**EXTRACT PROVIDED:**
My guess is that risk managers are rational and well informed, but they like the traders had a very big hard on.
Posted by: passer by | October 16, 2008 at 07:19 PM
If confirmed, this is reassuring. It is very hard to envisage an economy composed of individual agents growing contiuously without an inbuilt variation in individual risk acceptance/aversion.
Posted by: Diversity | October 16, 2008 at 09:31 PM
Genetic determinism is a comforing escape route.
As for root causes of the crisis in Britain, how much did the consumer debt mountain have to do with the size of the house-price bubble in Britain?
"Britain's debt mountain has nearly tripled over the past decade and now exceeds the total size of the economy.
"Consumer debt swelled to some £1.345 trillion by the end of the second quarter [2007], some £15bn more than annual gross domestic product, accountants Grant Thornton said."
http://www.thisismoney.co.uk/credit-and-loans/article.html?in_article_id=423642&in_page_id=9
Look at this chart in The Economist [3 April 2008], based on IMF data, to see how the size of the house-price bubble in Britain, from 1997 through 2007, compared with the bubbles in other affluent economies:
http://www.economist.com/finance/displaystory.cfm?story_id=10974135
Why was no one in government watching?
Yvette Cooper, now chief secretary in HM Treasury, was the minister responsible for housing from 2005 through 2008. She is married to Ed Balls, now the Schools Secretary who was Gordon Brown's chief economic adviser in a previous incarnation. Yvette Cooper is reputedly clever, having studied at Oxford, the Kennedy School of Government at Harvard and the LSE.
The big question is to what extent are CEOs and their remuneration packages being promoted to the role of scapegoats in order to divert attention from the policy failings of the government.

**EXPLORE THE MATERIAL:**
A - Answer these questions from the comment thread:
(i) Which poster's name appears with the time 09:31 PM on October 16, 2008?
(ii) According to the quoted accountants, what amount had consumer debt swelled to by the end of the second quarter?
(iii) For which area was Yvette Cooper the responsible minister from 2005 through 2008?
B - Please quote the comment thread's stretch from "Posted by: passer" through "of the economy.".
C - List every place of study that the comment thread gives for Yvette Cooper.

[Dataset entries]

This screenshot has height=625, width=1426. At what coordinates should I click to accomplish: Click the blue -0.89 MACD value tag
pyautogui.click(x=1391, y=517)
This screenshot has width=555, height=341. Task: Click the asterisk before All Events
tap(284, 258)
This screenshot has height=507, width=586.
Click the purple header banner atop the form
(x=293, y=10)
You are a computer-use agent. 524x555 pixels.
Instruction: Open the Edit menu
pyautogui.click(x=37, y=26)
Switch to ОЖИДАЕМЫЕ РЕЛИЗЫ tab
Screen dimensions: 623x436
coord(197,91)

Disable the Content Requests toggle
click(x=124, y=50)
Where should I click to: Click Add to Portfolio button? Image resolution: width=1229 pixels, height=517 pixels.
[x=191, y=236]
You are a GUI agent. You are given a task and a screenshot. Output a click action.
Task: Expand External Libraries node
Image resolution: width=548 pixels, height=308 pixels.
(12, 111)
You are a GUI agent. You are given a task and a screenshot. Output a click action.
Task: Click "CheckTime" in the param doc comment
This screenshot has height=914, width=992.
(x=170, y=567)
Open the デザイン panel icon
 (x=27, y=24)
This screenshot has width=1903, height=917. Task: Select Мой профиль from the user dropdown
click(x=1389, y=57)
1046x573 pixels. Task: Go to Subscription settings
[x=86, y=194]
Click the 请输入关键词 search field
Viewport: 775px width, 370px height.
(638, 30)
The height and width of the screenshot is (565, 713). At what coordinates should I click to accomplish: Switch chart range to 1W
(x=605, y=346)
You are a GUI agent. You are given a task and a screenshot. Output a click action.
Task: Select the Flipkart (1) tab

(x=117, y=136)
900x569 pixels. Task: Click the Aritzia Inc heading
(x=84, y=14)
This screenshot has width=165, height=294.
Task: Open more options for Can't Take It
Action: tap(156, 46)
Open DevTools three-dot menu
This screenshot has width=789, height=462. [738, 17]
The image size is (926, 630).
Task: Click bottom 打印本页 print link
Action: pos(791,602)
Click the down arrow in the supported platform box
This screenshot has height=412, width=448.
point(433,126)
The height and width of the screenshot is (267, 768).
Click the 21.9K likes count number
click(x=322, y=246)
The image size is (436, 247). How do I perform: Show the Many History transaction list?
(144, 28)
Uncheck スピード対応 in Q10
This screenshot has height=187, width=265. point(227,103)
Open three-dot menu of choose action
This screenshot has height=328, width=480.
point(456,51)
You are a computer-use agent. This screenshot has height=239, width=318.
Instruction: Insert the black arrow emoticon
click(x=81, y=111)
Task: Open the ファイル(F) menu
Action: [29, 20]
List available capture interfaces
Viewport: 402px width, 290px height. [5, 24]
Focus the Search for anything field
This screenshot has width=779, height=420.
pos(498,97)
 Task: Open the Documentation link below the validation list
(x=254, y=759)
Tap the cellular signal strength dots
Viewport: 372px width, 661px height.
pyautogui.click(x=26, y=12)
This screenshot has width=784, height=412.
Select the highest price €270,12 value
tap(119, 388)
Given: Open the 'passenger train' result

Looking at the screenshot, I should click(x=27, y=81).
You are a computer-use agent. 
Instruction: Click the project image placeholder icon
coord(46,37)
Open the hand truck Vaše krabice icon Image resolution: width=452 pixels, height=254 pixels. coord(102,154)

**ANSWERS PROVIDED:**
A -
(i) Diversity
(ii) Some £1.345 trillion
(iii) Housing

B -
Posted by: passer by | October 16, 2008 at 07:19 PM
If confirmed, this is reassuring. It is very hard to envisage an economy composed of individual agents growing contiuously without an inbuilt variation in individual risk acceptance/aversion.
Posted by: Diversity | October 16, 2008 at 09:31 PM
Genetic determinism is a comforing escape route.
As for root causes of the crisis in Britain, how much did the consumer debt mountain have to do with the size of the house-price bubble in Britain?
"Britain's debt mountain has nearly tripled over the past decade and now exceeds the total size of the economy.

C -
- Oxford
- The Kennedy School of Government at Harvard
- The LSE